Specificity of NP mAb-40/7 LFIA strips. (A) Detection of viral NP of human coronavirus strains was performed by loading 10 ng of the indicated recombinant protein onto NP mAb-40/7 LFIA strips, followed by a 10-min reaction time. (B) The indicated recombinant SARS-CoV-2 NP variants were loaded onto NP mAb-40/7 LFIA strips at 1 ng. Mutations of D3L, R203K, G204R, and S235F have been identified in lineage B.1.1.7 (lane 2). A mutation of T205I was reported in lineage B.1.351 (lane 3); P80R was identified in lineage P.1 (lane 4); and D63G, R203M, D377Y, and R385K were found in lineage B.1.617.2 (lane 5).

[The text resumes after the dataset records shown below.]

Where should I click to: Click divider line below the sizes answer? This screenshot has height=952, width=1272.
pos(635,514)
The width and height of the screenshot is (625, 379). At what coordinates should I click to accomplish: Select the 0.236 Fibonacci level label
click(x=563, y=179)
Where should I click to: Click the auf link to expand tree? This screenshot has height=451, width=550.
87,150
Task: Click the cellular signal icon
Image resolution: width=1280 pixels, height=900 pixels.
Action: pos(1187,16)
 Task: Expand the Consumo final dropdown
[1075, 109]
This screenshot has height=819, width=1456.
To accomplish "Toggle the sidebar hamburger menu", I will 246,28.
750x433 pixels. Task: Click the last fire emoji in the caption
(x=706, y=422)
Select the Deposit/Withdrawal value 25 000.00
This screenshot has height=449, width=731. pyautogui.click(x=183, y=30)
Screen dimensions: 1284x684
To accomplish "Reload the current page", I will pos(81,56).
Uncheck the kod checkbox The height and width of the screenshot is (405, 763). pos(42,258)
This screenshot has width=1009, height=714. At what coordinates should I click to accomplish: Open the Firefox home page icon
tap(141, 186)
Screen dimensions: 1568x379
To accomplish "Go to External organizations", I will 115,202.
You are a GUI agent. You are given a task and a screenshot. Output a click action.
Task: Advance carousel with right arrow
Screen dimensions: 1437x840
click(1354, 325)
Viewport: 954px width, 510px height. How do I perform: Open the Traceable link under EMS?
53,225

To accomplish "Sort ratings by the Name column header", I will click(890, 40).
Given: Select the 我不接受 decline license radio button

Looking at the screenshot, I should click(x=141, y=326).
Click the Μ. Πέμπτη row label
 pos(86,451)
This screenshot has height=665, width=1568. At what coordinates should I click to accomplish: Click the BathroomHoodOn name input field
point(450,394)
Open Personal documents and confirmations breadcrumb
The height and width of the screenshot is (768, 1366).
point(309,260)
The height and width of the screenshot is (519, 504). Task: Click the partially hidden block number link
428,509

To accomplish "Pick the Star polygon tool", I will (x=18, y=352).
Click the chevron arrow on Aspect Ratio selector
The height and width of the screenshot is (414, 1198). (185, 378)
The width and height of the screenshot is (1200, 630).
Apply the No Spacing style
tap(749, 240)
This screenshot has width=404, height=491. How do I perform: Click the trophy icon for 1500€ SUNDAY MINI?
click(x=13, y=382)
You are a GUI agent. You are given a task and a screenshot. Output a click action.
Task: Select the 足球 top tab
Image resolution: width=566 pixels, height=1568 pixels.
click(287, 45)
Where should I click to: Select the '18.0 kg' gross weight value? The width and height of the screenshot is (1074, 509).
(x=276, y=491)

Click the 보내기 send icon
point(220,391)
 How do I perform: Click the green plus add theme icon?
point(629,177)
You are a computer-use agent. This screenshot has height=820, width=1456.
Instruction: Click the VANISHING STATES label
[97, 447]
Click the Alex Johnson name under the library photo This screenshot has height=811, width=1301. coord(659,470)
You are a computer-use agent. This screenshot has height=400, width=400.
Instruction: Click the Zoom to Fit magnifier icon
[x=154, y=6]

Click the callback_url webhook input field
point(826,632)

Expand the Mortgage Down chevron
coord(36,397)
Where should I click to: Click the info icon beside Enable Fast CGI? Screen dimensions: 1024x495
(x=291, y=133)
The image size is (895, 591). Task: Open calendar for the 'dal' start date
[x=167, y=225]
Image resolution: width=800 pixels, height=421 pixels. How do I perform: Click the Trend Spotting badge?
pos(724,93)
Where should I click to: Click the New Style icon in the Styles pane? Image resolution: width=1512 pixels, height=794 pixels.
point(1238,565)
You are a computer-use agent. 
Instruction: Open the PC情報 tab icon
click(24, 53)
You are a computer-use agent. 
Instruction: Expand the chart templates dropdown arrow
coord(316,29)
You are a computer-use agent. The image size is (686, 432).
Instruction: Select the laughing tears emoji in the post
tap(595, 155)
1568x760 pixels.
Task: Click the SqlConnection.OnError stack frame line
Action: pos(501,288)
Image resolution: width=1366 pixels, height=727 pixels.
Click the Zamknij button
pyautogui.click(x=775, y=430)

NC indicates the negative control. (C) NP mAb-40/7 LFIA strips were used to detect clinically identified alpha variant lineage B.1.1.7 and epsilon variant B.1.2 by loading the indicated viral titer (PFU/mL). NC indicates the negative control. (D) Several respiratory associated viruses were not detected by NP mAb-40/7 LFIA strips. SARS-CoV-2 served as a positive control (lane 1). The detecting concentration of the indicated viruses was 10⁵ copies/reaction of SARS-CoV-2, adenovirus type 5, rhinoviruses A40, respiratory syncytial virus type B1, parainfluenza virus type 3, and influenza A virus H1N1. Influenza B virus utilized 10⁶ copies/reaction for detection.

Figure 4

Clinical verification of the antigen rapid tests. (A) NP mAb-40/7 LFIA strips were used to probe five frozen samples with Ct values between 14.6 and 23.4 for the viral E gene. (B) NP mAb-40/7 LFIA strips were used to probe ten freshly collected positive patient samples with Ct values between 16 and 29.5 for the viral E gene. Days* means the days after onset to sampling. (C) Recognition sites of anti-NP mAbs on SARS-CoV-2 NP. SARS-CoV-2 NP contains 419 amino acid residues (a.a.). Each domain length is shown underneath the illustration. Amino acid mutations in SARS-CoV-2 NP are labeled for the different variants of concern (VoCs). The binding domains of the anti-NP mAb we studied are listed in the low panel.